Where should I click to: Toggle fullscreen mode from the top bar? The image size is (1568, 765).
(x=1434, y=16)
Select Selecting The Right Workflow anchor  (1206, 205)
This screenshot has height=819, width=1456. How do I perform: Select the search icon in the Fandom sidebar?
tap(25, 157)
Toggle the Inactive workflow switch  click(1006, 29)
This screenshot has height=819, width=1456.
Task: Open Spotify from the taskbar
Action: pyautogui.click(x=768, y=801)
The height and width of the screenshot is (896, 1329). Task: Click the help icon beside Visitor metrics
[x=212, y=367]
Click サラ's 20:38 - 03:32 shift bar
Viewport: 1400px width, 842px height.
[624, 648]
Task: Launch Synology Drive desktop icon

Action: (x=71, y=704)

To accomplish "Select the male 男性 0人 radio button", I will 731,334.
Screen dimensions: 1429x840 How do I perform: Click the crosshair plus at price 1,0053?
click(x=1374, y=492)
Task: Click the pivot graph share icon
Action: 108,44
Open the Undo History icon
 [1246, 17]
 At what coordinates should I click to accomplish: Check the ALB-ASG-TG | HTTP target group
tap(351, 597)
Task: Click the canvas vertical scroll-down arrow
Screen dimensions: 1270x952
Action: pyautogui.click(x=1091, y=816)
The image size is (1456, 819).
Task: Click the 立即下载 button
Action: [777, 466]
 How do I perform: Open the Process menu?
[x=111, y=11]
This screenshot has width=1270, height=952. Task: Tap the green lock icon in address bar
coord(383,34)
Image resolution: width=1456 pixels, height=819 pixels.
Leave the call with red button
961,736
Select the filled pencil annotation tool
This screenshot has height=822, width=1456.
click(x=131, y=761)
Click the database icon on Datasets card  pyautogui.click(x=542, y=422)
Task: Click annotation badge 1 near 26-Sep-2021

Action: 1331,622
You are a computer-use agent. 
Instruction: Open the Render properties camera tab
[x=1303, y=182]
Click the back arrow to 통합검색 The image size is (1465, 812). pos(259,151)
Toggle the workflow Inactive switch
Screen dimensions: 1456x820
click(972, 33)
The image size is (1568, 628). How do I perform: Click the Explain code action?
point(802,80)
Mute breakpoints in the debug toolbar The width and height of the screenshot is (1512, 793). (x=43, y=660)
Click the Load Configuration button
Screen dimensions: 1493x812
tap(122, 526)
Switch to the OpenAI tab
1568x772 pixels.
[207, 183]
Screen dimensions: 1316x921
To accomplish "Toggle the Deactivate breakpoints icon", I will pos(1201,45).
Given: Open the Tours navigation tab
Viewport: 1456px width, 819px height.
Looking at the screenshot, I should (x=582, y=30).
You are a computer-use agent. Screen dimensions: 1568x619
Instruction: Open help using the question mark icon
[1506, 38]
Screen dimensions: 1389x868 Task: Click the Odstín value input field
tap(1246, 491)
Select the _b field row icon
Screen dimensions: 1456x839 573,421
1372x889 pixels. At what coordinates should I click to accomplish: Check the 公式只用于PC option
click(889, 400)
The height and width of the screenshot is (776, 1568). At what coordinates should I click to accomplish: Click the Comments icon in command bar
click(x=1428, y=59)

YOUR GOAL:
The records above are to be reproduced exactly, with nothing left out.

RESULT FOR THIS EXERCISE:
Where should I click to: Toggle fullscreen mode from the top bar? The image size is (1568, 765).
(x=1434, y=16)
Select Selecting The Right Workflow anchor  (1206, 205)
This screenshot has height=819, width=1456. How do I perform: Select the search icon in the Fandom sidebar?
tap(25, 157)
Toggle the Inactive workflow switch  click(1006, 29)
This screenshot has height=819, width=1456.
Task: Open Spotify from the taskbar
Action: pyautogui.click(x=768, y=801)
The height and width of the screenshot is (896, 1329). Task: Click the help icon beside Visitor metrics
[x=212, y=367]
Click サラ's 20:38 - 03:32 shift bar
Viewport: 1400px width, 842px height.
[624, 648]
Task: Launch Synology Drive desktop icon

Action: (x=71, y=704)

To accomplish "Select the male 男性 0人 radio button", I will 731,334.
Screen dimensions: 1429x840 How do I perform: Click the crosshair plus at price 1,0053?
click(x=1374, y=492)
Task: Click the pivot graph share icon
Action: 108,44
Open the Undo History icon
 [1246, 17]
 At what coordinates should I click to accomplish: Check the ALB-ASG-TG | HTTP target group
tap(351, 597)
Task: Click the canvas vertical scroll-down arrow
Screen dimensions: 1270x952
Action: pyautogui.click(x=1091, y=816)
The image size is (1456, 819).
Task: Click the 立即下载 button
Action: [777, 466]
 How do I perform: Open the Process menu?
[x=111, y=11]
This screenshot has width=1270, height=952. Task: Tap the green lock icon in address bar
coord(383,34)
Image resolution: width=1456 pixels, height=819 pixels.
Leave the call with red button
961,736
Select the filled pencil annotation tool
This screenshot has height=822, width=1456.
click(x=131, y=761)
Click the database icon on Datasets card  pyautogui.click(x=542, y=422)
Task: Click annotation badge 1 near 26-Sep-2021

Action: 1331,622
You are a computer-use agent. 
Instruction: Open the Render properties camera tab
[x=1303, y=182]
Click the back arrow to 통합검색 The image size is (1465, 812). pos(259,151)
Toggle the workflow Inactive switch
Screen dimensions: 1456x820
click(972, 33)
The image size is (1568, 628). How do I perform: Click the Explain code action?
point(802,80)
Mute breakpoints in the debug toolbar The width and height of the screenshot is (1512, 793). (x=43, y=660)
Click the Load Configuration button
Screen dimensions: 1493x812
tap(122, 526)
Switch to the OpenAI tab
1568x772 pixels.
[207, 183]
Screen dimensions: 1316x921
To accomplish "Toggle the Deactivate breakpoints icon", I will pos(1201,45).
Given: Open the Tours navigation tab
Viewport: 1456px width, 819px height.
Looking at the screenshot, I should (x=582, y=30).
You are a computer-use agent. Screen dimensions: 1568x619
Instruction: Open help using the question mark icon
[1506, 38]
Screen dimensions: 1389x868 Task: Click the Odstín value input field
tap(1246, 491)
Select the _b field row icon
Screen dimensions: 1456x839 573,421
1372x889 pixels. At what coordinates should I click to accomplish: Check the 公式只用于PC option
click(889, 400)
The height and width of the screenshot is (776, 1568). At what coordinates should I click to accomplish: Click the Comments icon in command bar
click(x=1428, y=59)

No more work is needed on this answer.